The below is the legal opinion given from our counsel with regard to the support of our advance payment to merchants, be that direct to an account or deployed to an issued physical or digital payment card.

Legal Opinion

The below is the legal feedback given from our counsel with regard to the support of our advance payment to merchants, be that direct to an account or deployed to an issued physical or digital payment card.


From: Morrison, Thomas \[email protected]\

Date: Wed, 17 Aug 2022 at 10:05

Subject: RE: [EXTERNAL] Advice for lopay

To: Richard Carter \[email protected]\

Cc: Ollie Mahoney \[email protected]\, Armstrong, Craig \[email protected]\

Richard,

Many thanks to you, Lucinda and Ollie for your time on the call yesterday. I'll set out the key advice below


As discussed, I'm comfortable that what Lopay is proposing to do here would not amount to regulated credit. Regulated credit has a very specific legal meaning, which was confirmed in the House of Lords case of Dimond v Lovell [2000] 2 All E.R. 897. For the purposes of regulated credit, "credit" is given when the lender contractually agrees that the customer must pay, or has the option to pay, later than the time for repayment that otherwise would apply. Typically when money is loaned, it is immediately repayable unless agreed otherwise. Likewise, if a merchant provides goods or services, then common law would say that payment is on demand unless agreed otherwise. Therefore, if the lender (or merchant) contractually agrees that the customer can repay at a later date, then this is "credit" in the regulated sense.
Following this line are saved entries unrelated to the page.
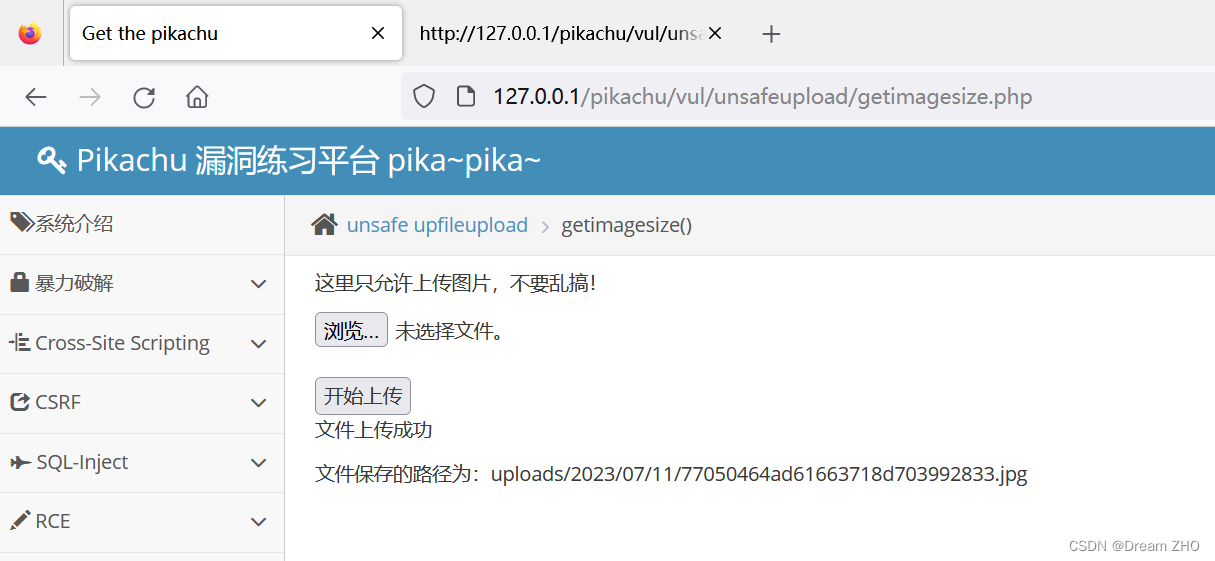Image resolution: width=1215 pixels, height=561 pixels.
Task: Close the Get the pikachu tab
Action: tap(378, 33)
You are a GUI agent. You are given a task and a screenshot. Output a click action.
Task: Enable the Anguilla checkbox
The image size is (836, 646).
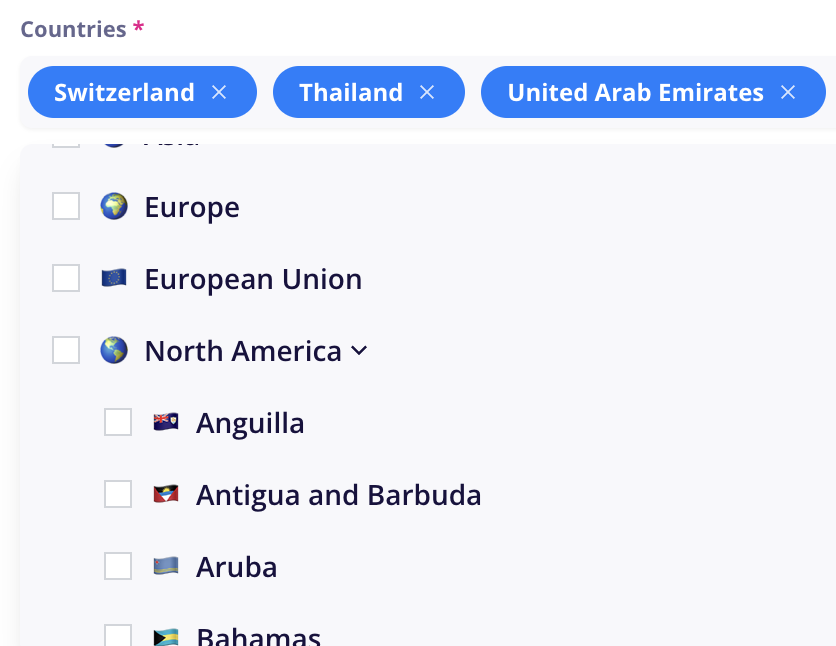(x=118, y=422)
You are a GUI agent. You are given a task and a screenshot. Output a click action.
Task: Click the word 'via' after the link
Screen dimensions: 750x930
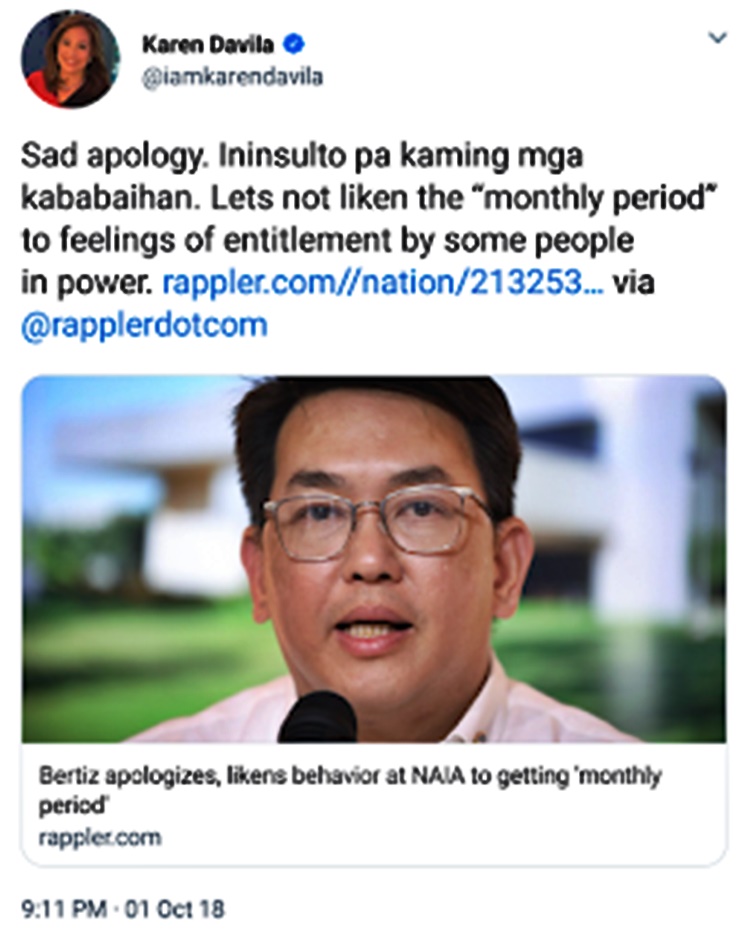(634, 282)
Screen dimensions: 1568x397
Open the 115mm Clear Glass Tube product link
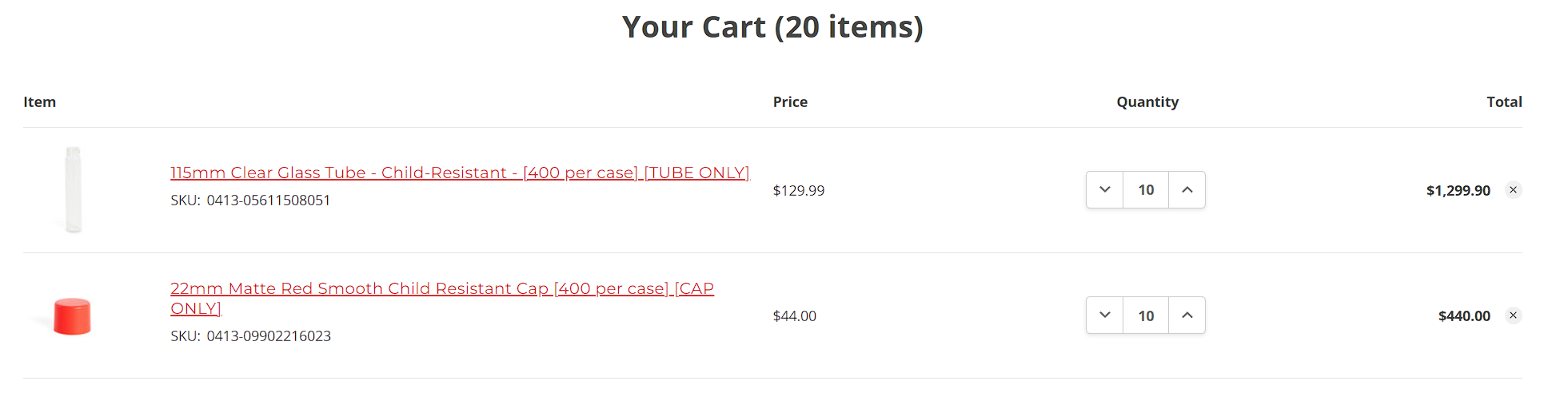pos(460,173)
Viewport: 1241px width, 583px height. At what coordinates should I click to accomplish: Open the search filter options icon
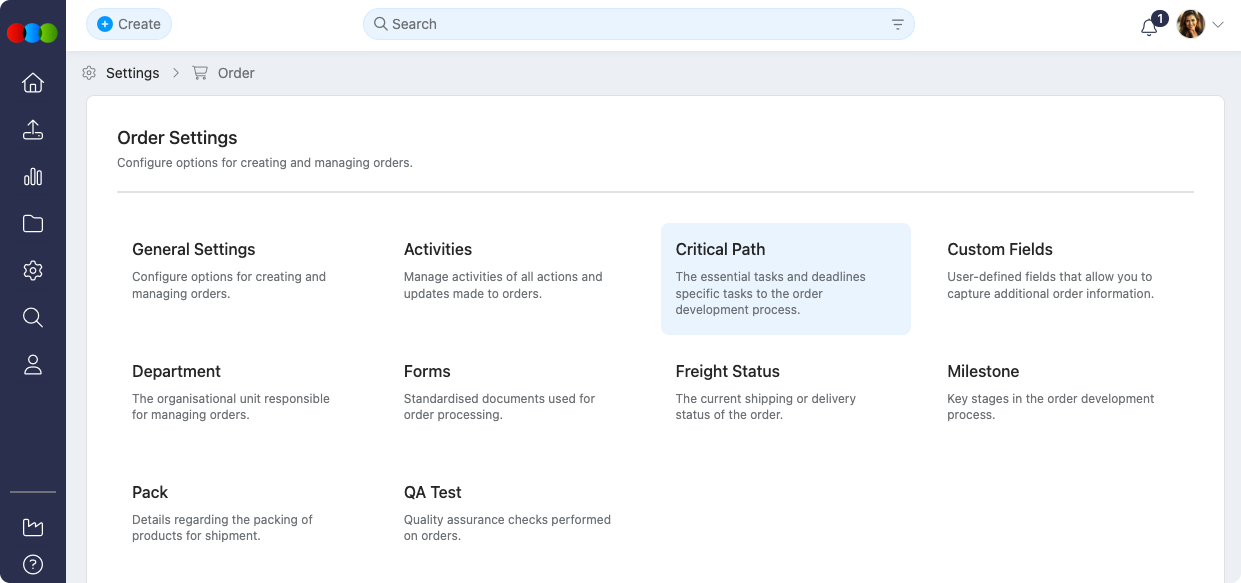click(897, 24)
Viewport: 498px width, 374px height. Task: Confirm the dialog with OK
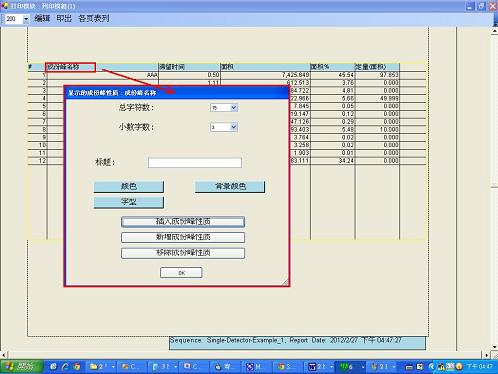pos(181,273)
This means that, in order for regulated credit to arise, Lopay would have to agree contractually with the customer that the customer can repay this at a later date. The requirement for the contractual deferment of the right to be repaid is crucial here. It means that where someone lends money but does not pursue repayment immediately, then the delay in seeking repayment does not mean that they have granted regulated credit.

In the scenario you have described, Lopay is not contractually agreeing to defer repayment of any "credit" that is given, so the concept of regulated credit cannot arise. Consequently, Lopay would not be carrying on the regulated activity of entering into regulated credit agreements as lender.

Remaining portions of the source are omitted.